1. Rockey DC, Ahn C, de Melo SW Jr. Randomized pragmatic trial of nasogastric tube placement in patients with upper gastrointestinal tract bleeding. J Investig Med 2017; 65:759.
2. Pallin DJ, Saltzman JR. Is nasogastric tube lavage in patients with acute upper GI bleeding indicated or antiquated? Gastrointest Endosc 2011; 74:981. 

3. Karakonstantis S, Tzagkarakis E, Kalemaki D, et al. Nasogastric aspiration/lavage in patients with gastrointestinal bleeding: a review of the evidence. Expert Rev Gastroenterol Hepatol 2018; 12:63. 

4. Huang ES, Karsan S, Kanwal F, et al. Impact of nasogastric lavage on outcomes in acute GI bleeding. Gastrointest Endosc 2011; 74:971. 

Sunday, March 7, 2021

Post DBS complications

Q: 74 years old male is admitted to ICU after insertion of subthalamic nucleus Deep Brain Stimulator (STN-DBS) for Parkinson's Disease (PD). A review of chart shows a strong psychiatric history. What would be your major concern in this patient? 

 Answer: Increased risk of suicide 

 Parkinson's Disease is usually associated with many psychiatric issues like anxiety, depression, hallucinations, and delusions. Patients with such associated symptoms may have an increased risk for suicide post-DBS implantation. Also, there is a high tendency for such patients to have a higher rate of transient confusion post-operatively. 

Other postoperative complications include infections, intracerebral hemorrhage (ICH), seizures, pulmonary embolism (PE), cerebrospinal fluid (CSF) leak, and venous infarction.



1. Soulas T, Gurruchaga JM, Palfi S, et al. Attempted and completed suicides after subthalamic nucleus stimulation for Parkinson's disease. J Neurol Neurosurg Psychiatry 2008; 79:952. 

2. Voon V, Krack P, Lang AE, et al. A multicentre study on suicide outcomes following subthalamic stimulation for Parkinson's disease. Brain 2008; 131:2720. 

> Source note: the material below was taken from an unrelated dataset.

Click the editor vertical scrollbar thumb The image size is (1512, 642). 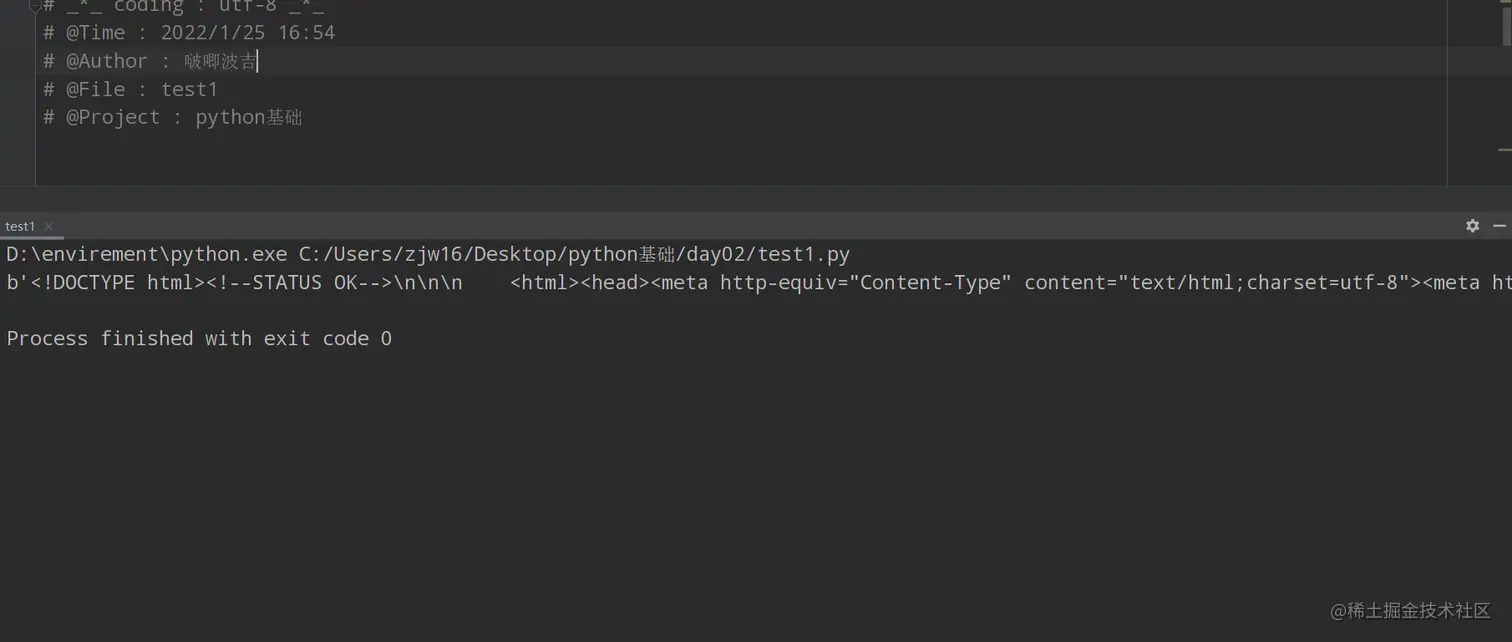click(x=1506, y=24)
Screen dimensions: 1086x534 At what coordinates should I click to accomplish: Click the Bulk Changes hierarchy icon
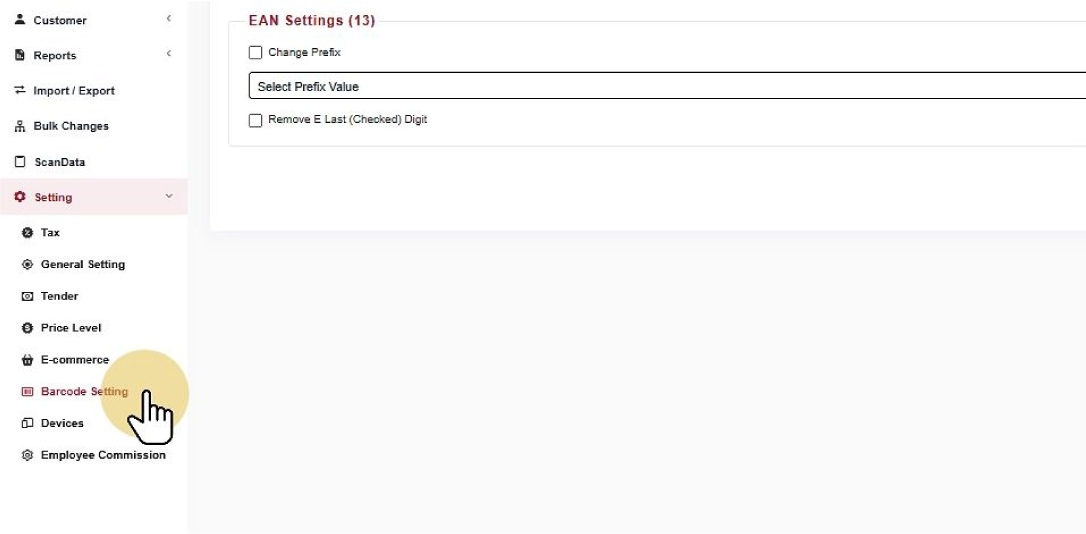pyautogui.click(x=19, y=126)
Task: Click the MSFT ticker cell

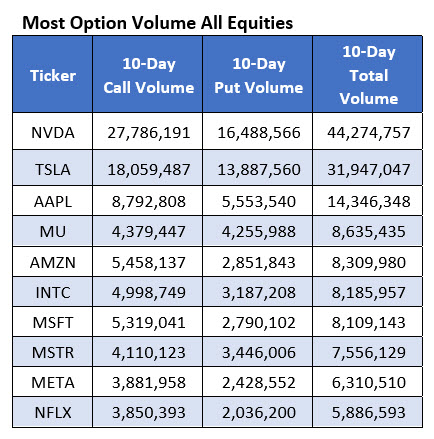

3. Giannini G, Francois M, Lhommée E, et al. Suicide and suicide attempts after subthalamic nucleus stimulation in Parkinson disease. Neurology 2019; 93:e97. 

4. Kleiner-Fisman G, Herzog J, Fisman DN, et al. Subthalamic nucleus deep brain stimulation: summary and meta-analysis of outcomes. Mov Disord 2006; 21 Suppl 14:S290. 

5. Pahwa R, Factor SA, Lyons KE, et al. Practice Parameter: treatment of Parkinson disease with motor fluctuations and dyskinesia (an evidence-based review): report of the Quality Standards Subcommittee of the American Academy of Neurology. Neurology 2006; 66:983.